(14)

7.2K 373 16
                                    


Toha menggerutu mendapati ban motornya kempes. Mengedar mata ke penjuru areal parkir sekolah yang sudah sepi. Tidak heran, petang hampir menjelang.

"Motormu mogok?" tanya Barga saat melintas di depan Toha yang tampak kebingungan.

"Bocor," koreksi Toha dengan tampang merengut sambil menunjuk ban depan motor tertusuk sebatang paku payung karatan. "Siapa sih yang sudah iseng sebar paku sembarangan? Kalau sampai terinjak kaki kan bahaya!"

Barga mengedik bahu. "Mau pulang bareng?"

"Naik Grab saja. Lagian jalan rumah kita beda, kasihan kamu nanti harus putar balik arah segala," tolak Toha lekas mengambil ponsel dari saku celana dan menentukan lokasi penjemputan paling dekat.

Toha terperanjat ketika melihat besaran harga tarif di sana. Total uang di dompet tidak cukup untuk membayar. Meski masih ada tabungan di kartu ATM-nya.
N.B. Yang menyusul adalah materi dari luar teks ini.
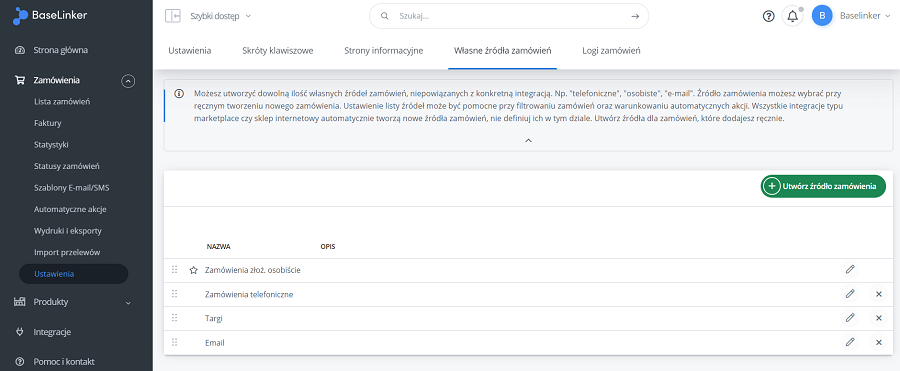Click the pencil icon for Email

click(850, 342)
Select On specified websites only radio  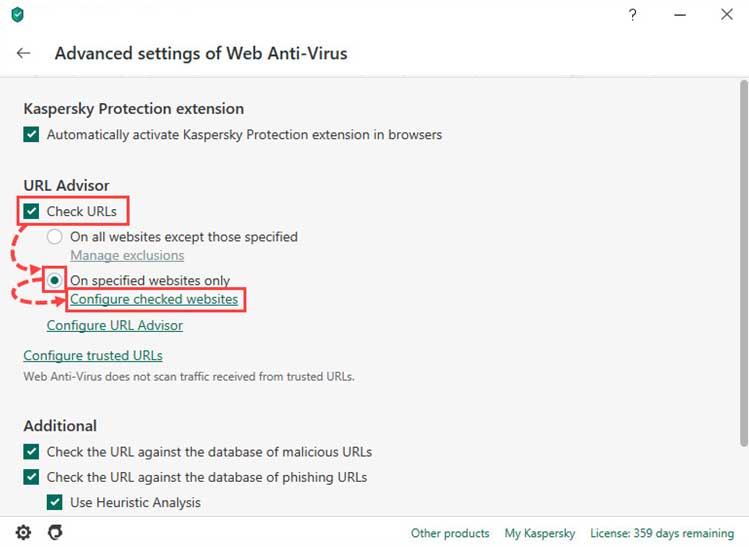[x=54, y=280]
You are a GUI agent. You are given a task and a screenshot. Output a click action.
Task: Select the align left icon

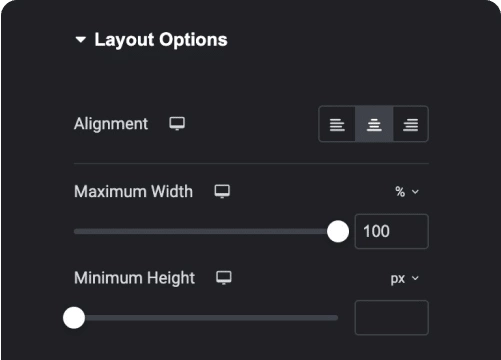(337, 124)
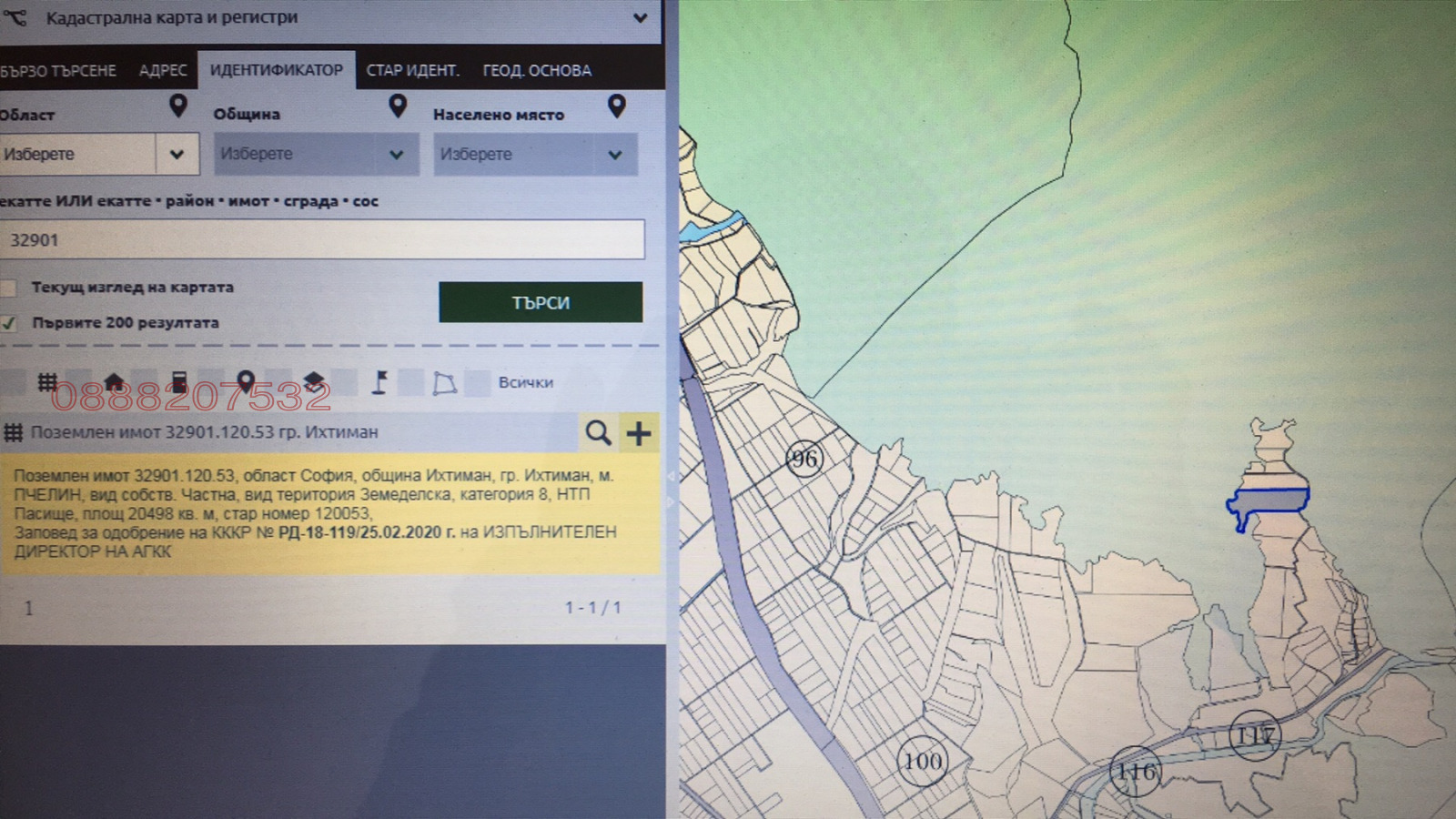Open the СТАР ИДЕНТ. tab
This screenshot has width=1456, height=819.
coord(412,71)
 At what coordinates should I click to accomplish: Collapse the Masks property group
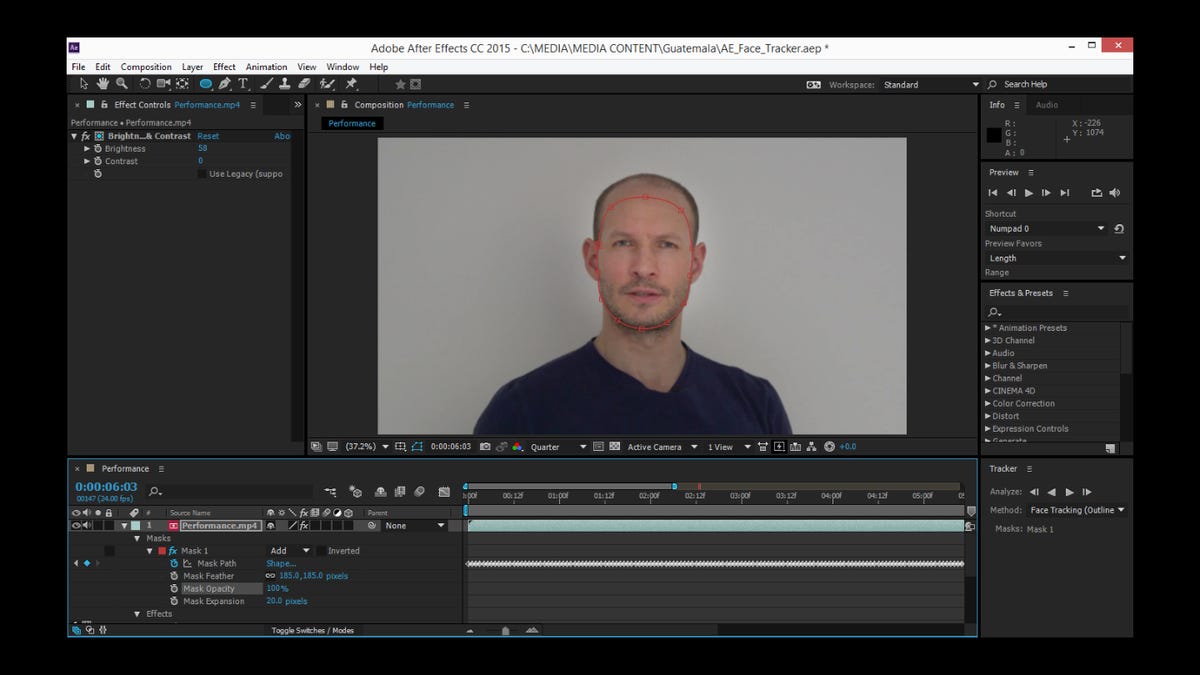[x=138, y=538]
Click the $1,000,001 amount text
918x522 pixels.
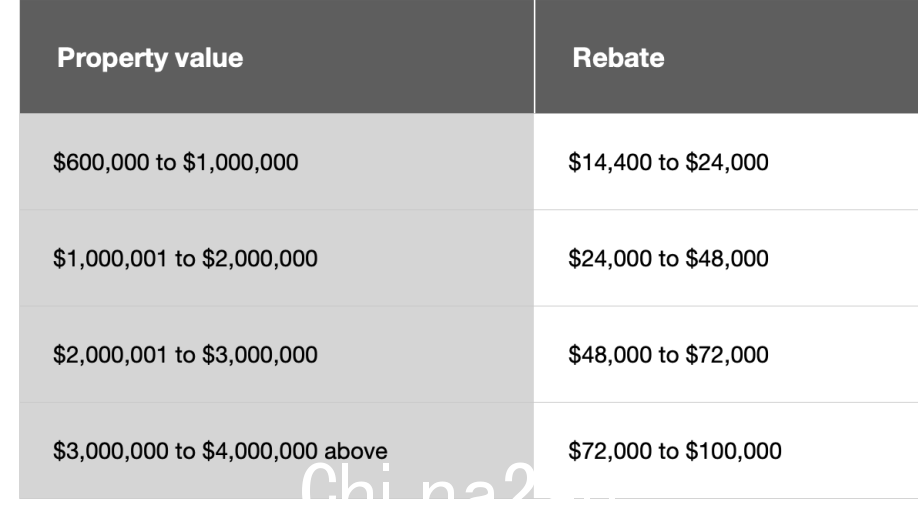coord(110,258)
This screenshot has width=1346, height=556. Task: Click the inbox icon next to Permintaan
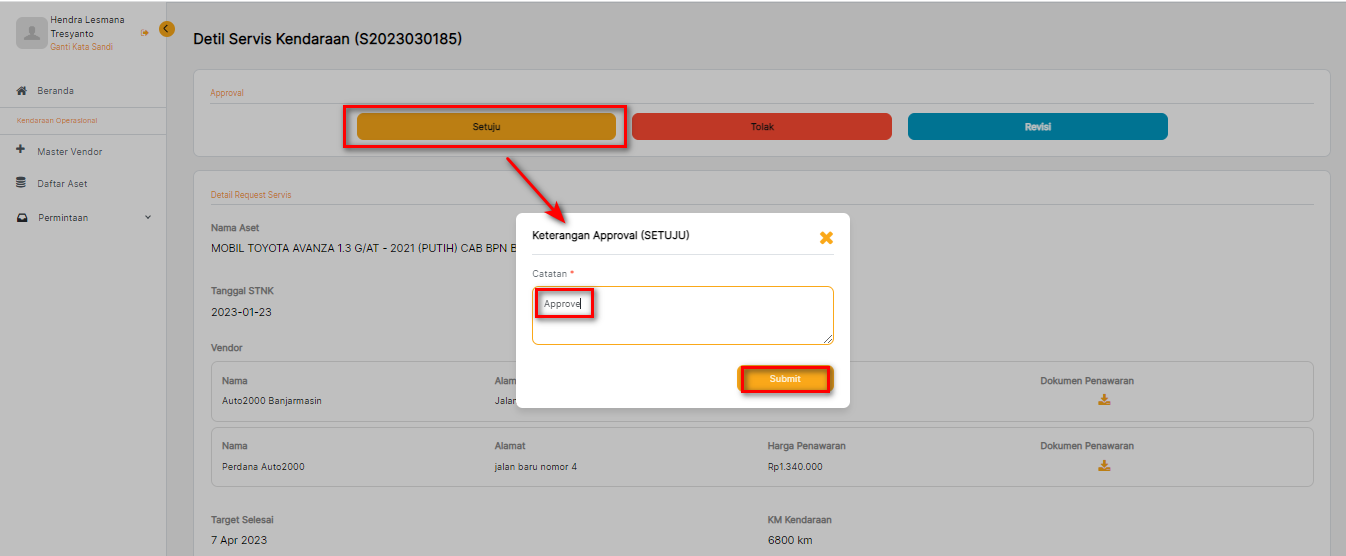(21, 218)
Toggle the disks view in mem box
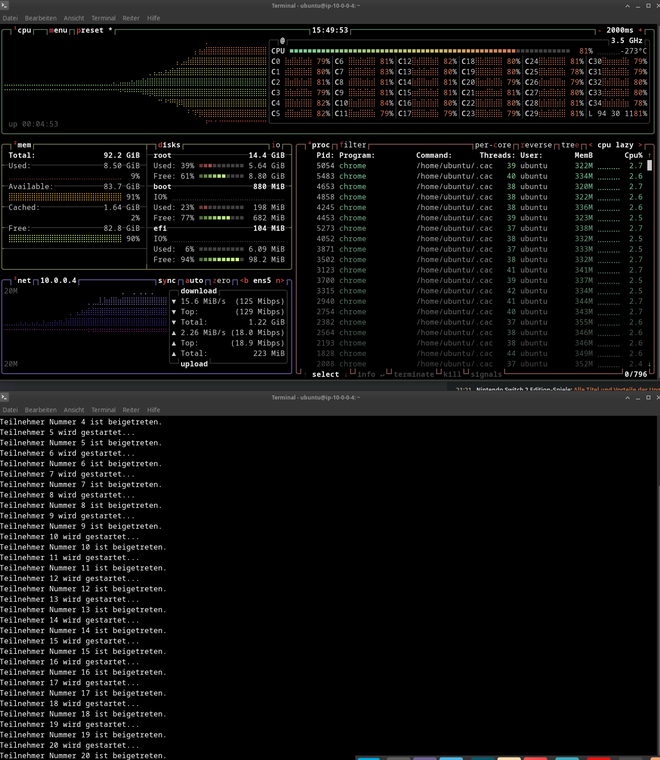 click(169, 144)
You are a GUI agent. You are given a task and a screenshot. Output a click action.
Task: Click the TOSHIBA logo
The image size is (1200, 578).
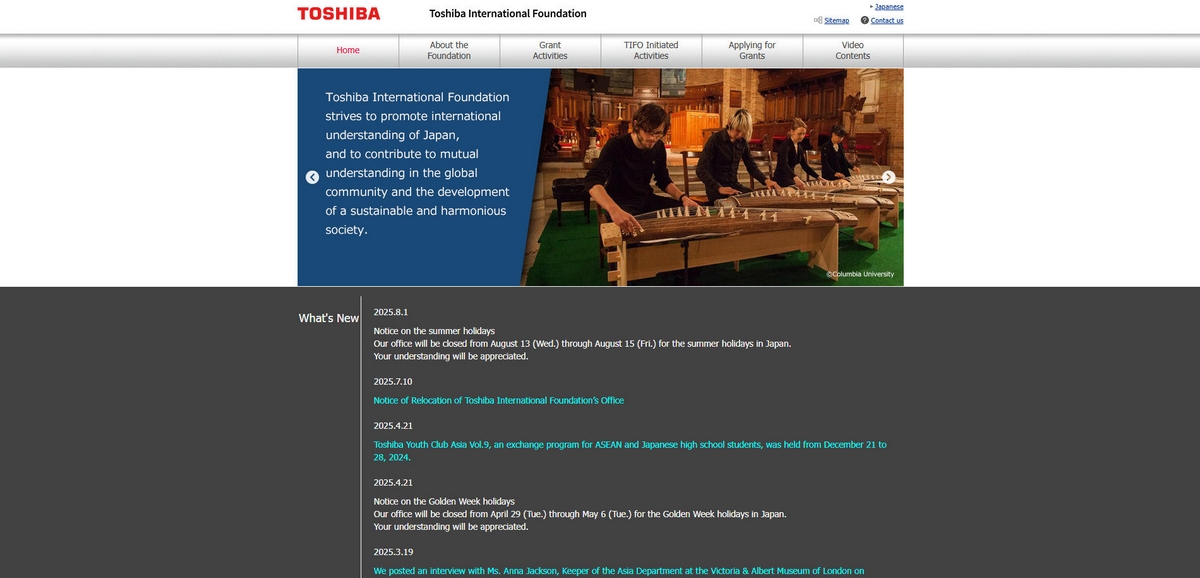click(x=338, y=14)
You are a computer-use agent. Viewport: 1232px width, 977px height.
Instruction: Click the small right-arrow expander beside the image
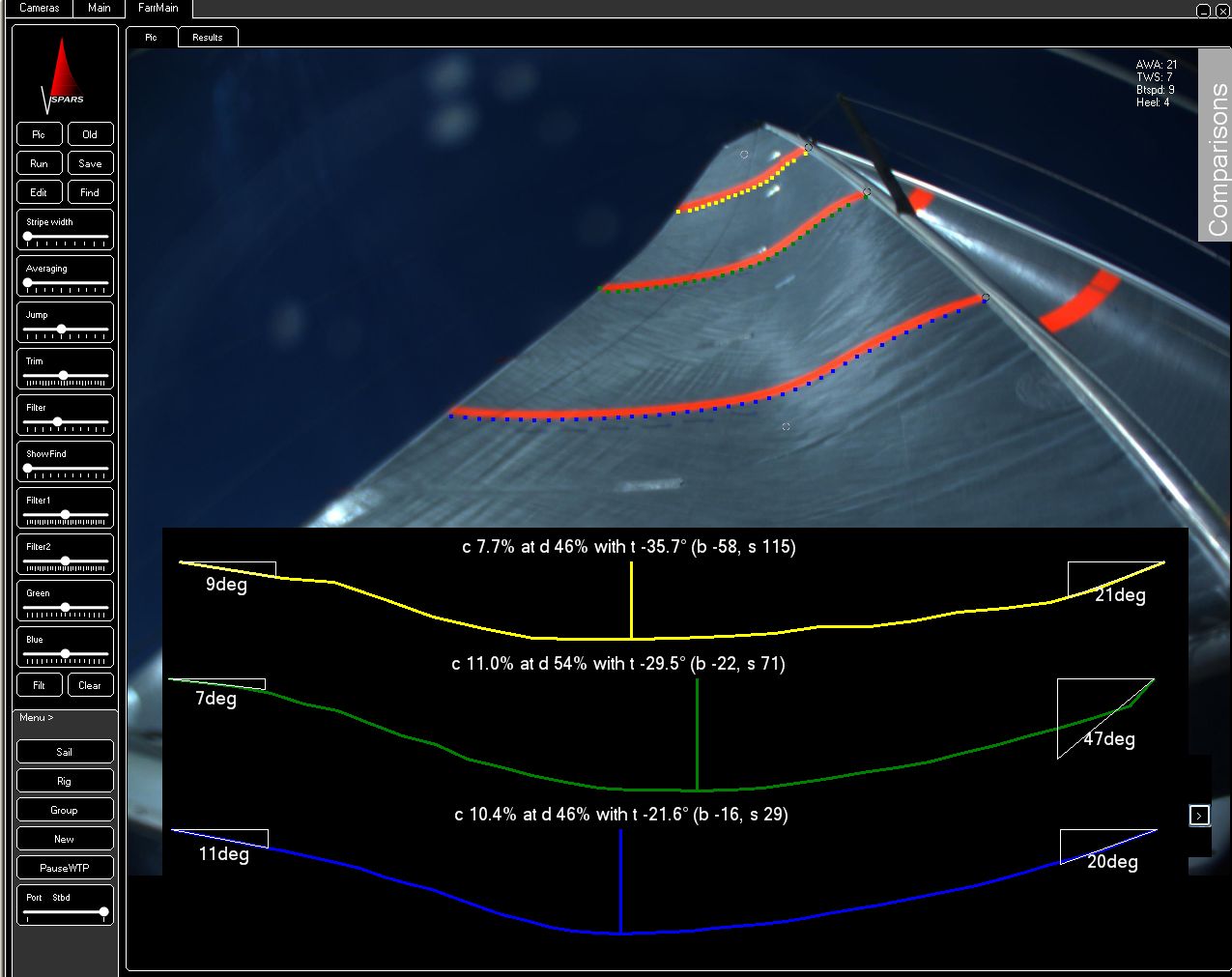[x=1199, y=815]
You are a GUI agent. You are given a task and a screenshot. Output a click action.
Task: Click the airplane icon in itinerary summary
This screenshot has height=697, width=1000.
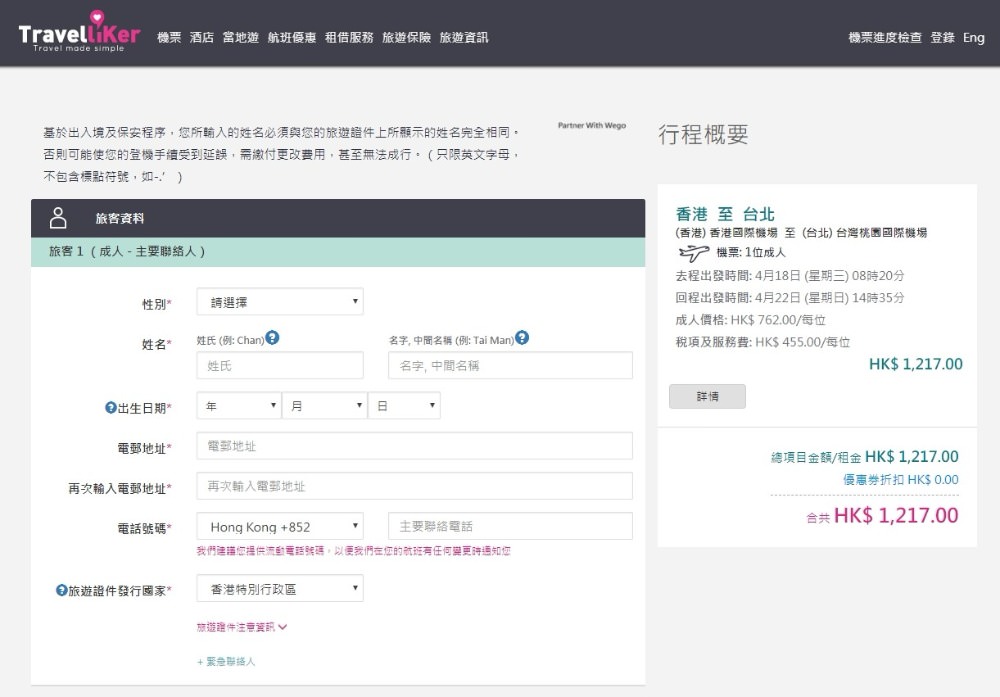tap(693, 252)
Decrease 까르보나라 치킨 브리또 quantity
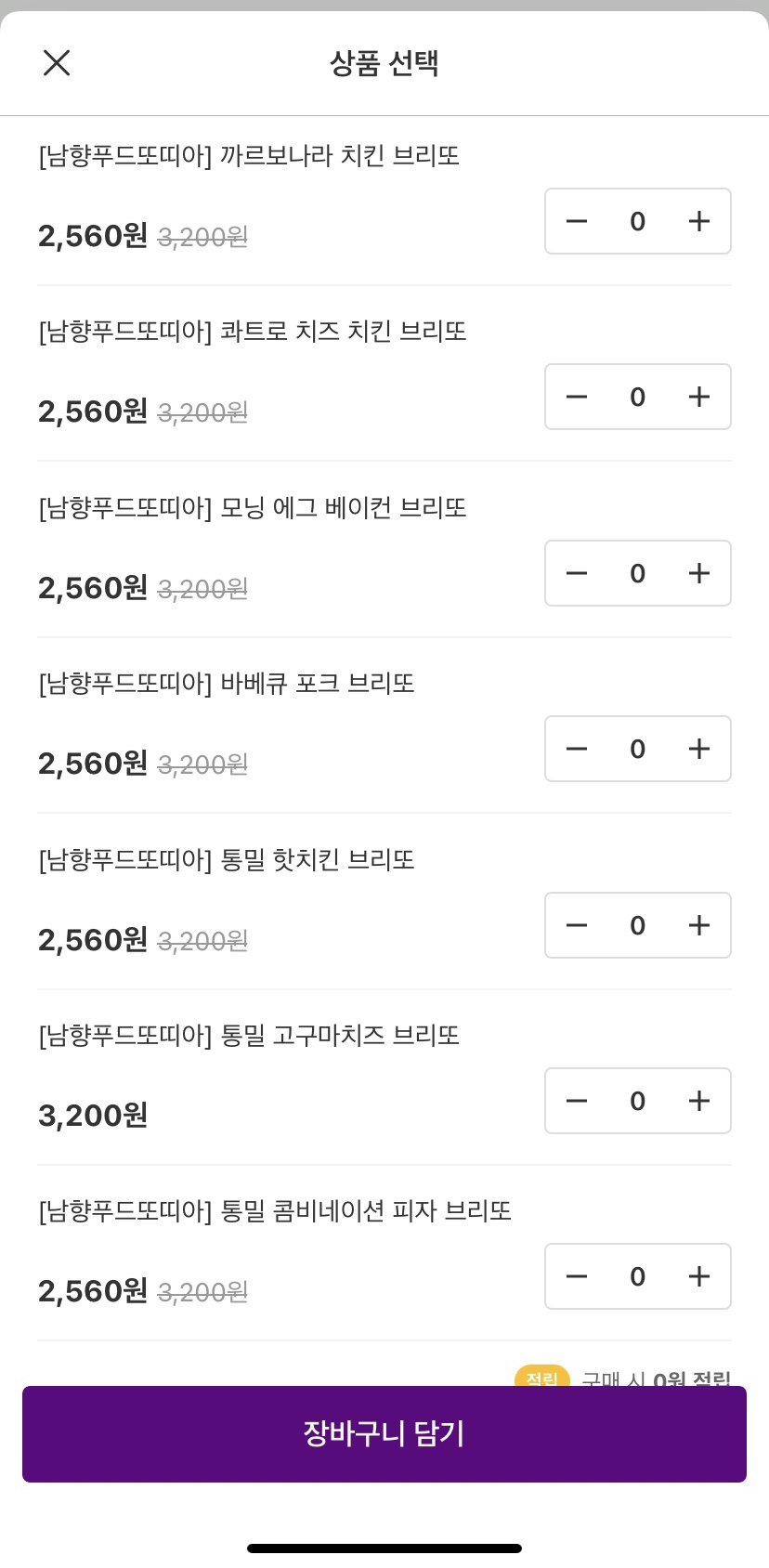Viewport: 769px width, 1568px height. [x=577, y=221]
Sebagai guru swasta dengan pendapatan tidak seberapa besar, Toha harus pandai membelanjakan gaji bulanan agar cukup memenuhi segala kebutuhan primer dengan pengeluaran seminimum mungkin. Bahkan dia sampai harus menjalani program hidup hemat demi bisa membiayai kuliah Nisa hingga wisuda.

"Kalau begitu ... sampai jumpa besok, Toha."

"T-tunggu," tahan Toha saat motor Barga hendak melaju. "A-aku masih boleh ... menebeng? Uangku kurang buat pesan Grab."

Barga mengulum senyum melihat gelagat malu Toha. Kepala merunduk dan kaki sibuk menendang batu kerikil di pelataran parkir.

"Pakai ini," titah Barga sambil menyerahkan satu helm ke Toha.

Toha segera memasang helm ke kepala dan duduk canggung di jok melandai motor Barga. Sebisa mungkin tidak merapat ke punggung lebar dan hangat lelaki itu.

"Siap berangkat?"

Toha mengangguk setelah menemukan posisi nyaman di jok motor itu.

"Jangan lupa pegangan biar nggak jatuh di jalan," celetuk Barga mengingatkan sambil memacu motor menembus kemacetan saat jam bubaran kantor. "Peluk saja agar lebih aman."

Tentu saja Toha menolak saran terakhir. Meski tidak berumur panjang sampai Barga menarik tuas rem. Mengunci putaran roda motor secara mendadak.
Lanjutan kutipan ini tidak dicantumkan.